Welcome to the forum. First, you need to get copies of your celiac test to confirm you actually had it done and what the results were. Second, to confirm a diagnosis, you must obtain biopsies via an endoscopy. Were the doctors gastroenterologists? Third you need to research celiac disease. Yes, you can be asymptomatic, but could still have instestinal damage as the small intestine is vast. here is a good place to start: http://www.cureceliacdisease.org/screening/ You might think you are a silent celiac, but ever been anemic? Had your bones checked?

That's good to know about Texas Children's, unfortunately I don't believe they accept our insurance. Our former pediatrician joined with one of their medical groups and we had to find a new one due to insurance. I'll check out their site though.

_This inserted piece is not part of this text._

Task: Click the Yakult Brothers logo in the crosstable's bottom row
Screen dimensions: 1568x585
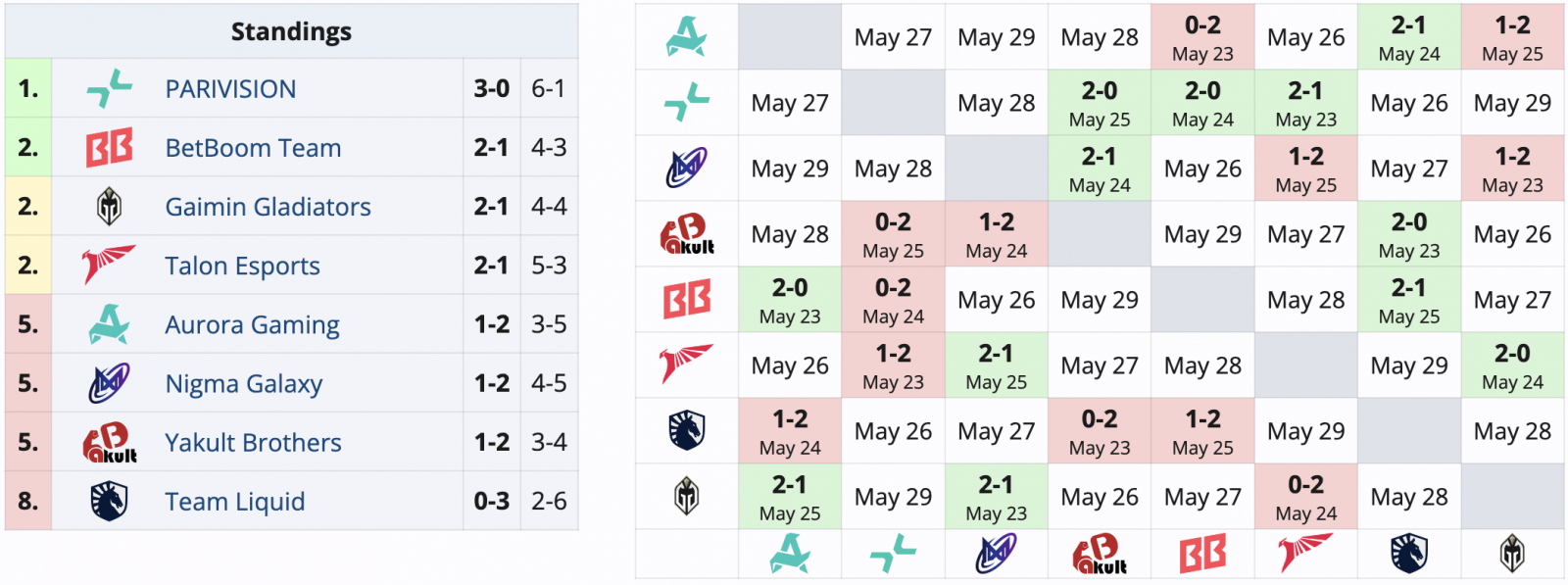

9 months ago I went to my doctor for normal blood work. She called me to tell me everything looked great, but o yeah, my gluten sensitivity levels were extremely high. I should probably stop eating gluten since it looks like I have celiac. She hung up and I never heard from her again. I cut out gluten completely, even though I have never experienced one single symptom of celiac. 9 months later, I decided to reach out to another doctor to get a second opinion, as I experienced absolutely zero change on 9 months of strict gluten free diet. All this doctor did was request the results from the previous doctor, tell me it is confirmed I have celiac, and hung up the phone. This angers me tremendously on two counts. One, I have absolutely zero symptoms of celiac, and would NEVER know if I was "glutened". Two, the complete lack of information or support from both doctors is horrifying to me. And finally, I simply do not believe the diagnosis and as considering just starting to eat a normal diet again. I would never know the difference. I am really just venting because this situation upsets me so much, and I have suffered mentally and socially from going gluten free. Since I have absolutely zero symptoms, even if I was actually celiac, I highly doubt anything would ever come of it if I continued to eat gluten. I could just pretend I never heard from either terrible doctor and go on living my life. Someone has to have been in the same situation as me, right?